Network Optimization

Connection Pooling

class ConnectionPool(
    private val maxConnections: Int
) {
    private val pool = ArrayBlockingQueue<Connection>(maxConnections)

    fun getConnection(): Connection {
        return pool.poll() ?: createConnection()
    }

    fun releaseConnection(connection: Connection) {
        if (pool.size < maxConnections) {
            pool.offer(connection)
        } else {
            connection.close()
        }
    }
}

Request Batching

class BatchProcessor<T>(
    private val batchSize: Int,
    private val processor: (List<T>) -> Unit
) {
    private val batch = ArrayList<T>(batchSize)

    @Synchronized
    fun add(item: T) {
        batch.add(item)
        if (batch.size >= batchSize) {
            processBatch()
        }
    }

    private fun processBatch() {
        processor(batch.toList())
        batch.clear()
    }
}

Best Practices

Lazy Initialization

// Good
private val expensiveResource by lazy {
    createExpensiveResource()
}

// Avoid
private val expensiveResource = createExpensiveResource()

String Concatenation

// Good
val result = StringBuilder().apply {
    append("Hello")
    append(" ")
    append("World")
}.toString()

// Avoid
val result = "Hello" + " " + "World"

Performance Monitoring

Metrics Collection

class PerformanceMonitor {
    private val metrics = ConcurrentHashMap<String, Long>()
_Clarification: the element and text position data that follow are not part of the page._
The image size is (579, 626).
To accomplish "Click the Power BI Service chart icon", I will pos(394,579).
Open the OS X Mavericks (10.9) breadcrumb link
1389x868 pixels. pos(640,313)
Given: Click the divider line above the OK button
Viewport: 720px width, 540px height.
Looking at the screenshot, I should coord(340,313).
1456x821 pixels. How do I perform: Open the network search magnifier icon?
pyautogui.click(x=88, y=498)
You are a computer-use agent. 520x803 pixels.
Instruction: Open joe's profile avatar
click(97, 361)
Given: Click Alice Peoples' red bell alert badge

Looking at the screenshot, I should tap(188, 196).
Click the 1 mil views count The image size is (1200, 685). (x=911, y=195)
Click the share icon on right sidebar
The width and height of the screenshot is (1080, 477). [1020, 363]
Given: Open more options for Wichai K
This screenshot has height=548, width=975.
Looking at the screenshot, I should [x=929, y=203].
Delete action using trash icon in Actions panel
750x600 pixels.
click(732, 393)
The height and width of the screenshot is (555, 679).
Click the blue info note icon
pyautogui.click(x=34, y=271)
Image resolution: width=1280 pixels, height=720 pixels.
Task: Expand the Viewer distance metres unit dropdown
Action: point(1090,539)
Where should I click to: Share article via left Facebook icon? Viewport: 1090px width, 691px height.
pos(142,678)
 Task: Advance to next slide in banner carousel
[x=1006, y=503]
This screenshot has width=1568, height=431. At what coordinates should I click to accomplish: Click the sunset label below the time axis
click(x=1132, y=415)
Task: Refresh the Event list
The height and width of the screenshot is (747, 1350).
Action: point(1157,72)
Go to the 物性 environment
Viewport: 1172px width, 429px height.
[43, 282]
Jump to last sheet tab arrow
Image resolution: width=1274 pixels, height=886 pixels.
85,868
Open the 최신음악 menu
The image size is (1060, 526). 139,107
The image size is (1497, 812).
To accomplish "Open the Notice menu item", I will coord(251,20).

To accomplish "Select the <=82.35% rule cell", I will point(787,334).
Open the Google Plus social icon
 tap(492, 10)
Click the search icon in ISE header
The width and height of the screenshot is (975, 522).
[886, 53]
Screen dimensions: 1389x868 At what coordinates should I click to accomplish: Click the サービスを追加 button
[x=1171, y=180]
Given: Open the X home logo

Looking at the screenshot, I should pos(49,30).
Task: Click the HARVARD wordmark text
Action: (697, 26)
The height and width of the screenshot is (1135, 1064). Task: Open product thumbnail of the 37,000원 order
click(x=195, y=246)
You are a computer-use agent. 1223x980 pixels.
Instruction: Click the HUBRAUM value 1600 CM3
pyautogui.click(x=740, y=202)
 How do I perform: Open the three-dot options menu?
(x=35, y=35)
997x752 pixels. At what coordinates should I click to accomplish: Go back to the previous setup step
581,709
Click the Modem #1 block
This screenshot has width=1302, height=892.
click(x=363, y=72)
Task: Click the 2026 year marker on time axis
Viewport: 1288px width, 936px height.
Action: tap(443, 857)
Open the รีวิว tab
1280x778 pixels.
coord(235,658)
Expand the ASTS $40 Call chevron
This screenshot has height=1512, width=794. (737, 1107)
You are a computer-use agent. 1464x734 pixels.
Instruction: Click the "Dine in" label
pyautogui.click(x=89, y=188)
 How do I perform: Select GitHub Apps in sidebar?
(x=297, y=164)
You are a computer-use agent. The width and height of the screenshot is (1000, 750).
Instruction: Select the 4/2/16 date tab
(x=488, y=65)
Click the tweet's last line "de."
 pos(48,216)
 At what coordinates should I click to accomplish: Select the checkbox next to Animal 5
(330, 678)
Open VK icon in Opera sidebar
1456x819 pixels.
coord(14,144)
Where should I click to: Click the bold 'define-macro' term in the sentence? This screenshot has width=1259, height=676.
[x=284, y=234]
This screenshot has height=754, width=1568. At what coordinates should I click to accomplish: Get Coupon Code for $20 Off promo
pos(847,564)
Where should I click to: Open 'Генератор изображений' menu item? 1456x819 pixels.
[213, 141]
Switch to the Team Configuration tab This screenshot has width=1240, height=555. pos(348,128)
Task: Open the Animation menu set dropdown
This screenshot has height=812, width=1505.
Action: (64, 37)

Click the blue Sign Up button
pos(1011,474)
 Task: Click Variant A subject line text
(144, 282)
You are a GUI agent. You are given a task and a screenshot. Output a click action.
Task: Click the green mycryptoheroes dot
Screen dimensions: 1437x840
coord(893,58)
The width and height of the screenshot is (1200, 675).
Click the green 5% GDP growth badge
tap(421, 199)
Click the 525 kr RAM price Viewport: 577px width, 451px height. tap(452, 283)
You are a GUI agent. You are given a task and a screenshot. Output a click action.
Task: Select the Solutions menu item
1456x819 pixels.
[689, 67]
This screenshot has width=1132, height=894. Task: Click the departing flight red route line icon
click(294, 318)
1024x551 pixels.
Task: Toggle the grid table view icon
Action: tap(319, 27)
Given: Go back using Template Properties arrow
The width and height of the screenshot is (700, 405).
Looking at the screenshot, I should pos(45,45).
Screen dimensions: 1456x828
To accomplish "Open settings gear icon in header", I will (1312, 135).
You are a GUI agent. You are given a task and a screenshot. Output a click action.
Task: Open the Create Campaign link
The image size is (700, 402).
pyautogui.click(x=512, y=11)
    fun measureTime(key: String, block: () -> Unit) {
        val startTime = System.nanoTime()
        block()
        val endTime = System.nanoTime()
        metrics[key] = endTime - startTime
    }

    fun getMetrics(): Map<String, Long> {
        return metrics.toMap()
    }
}

Memory Profiling

class MemoryProfiler {
    fun trackMemoryUsage() {
        val runtime = Runtime.getRuntime()
        val usedMemory = runtime.totalMemory() - runtime.freeMemory()
        val maxMemory = runtime.maxMemory()

        println("Used memory: ${usedMemory / 1024 / 1024}MB")
        println("Max memory: ${maxMemory / 1024 / 1024}MB")
    }
}

Conclusion

Performance optimization in Kotlin helps you:

  • Improve application speed
  • Reduce memory usage
  • Enhance user experience
  • Scale applications efficiently

Remember:

  • Use appropriate data structures
  • Implement caching strategies
  • Monitor performance metrics
  • Follow optimization best practices

This concludes our series on Kotlin programming! We hope you’ve found these posts helpful in your Kotlin journey.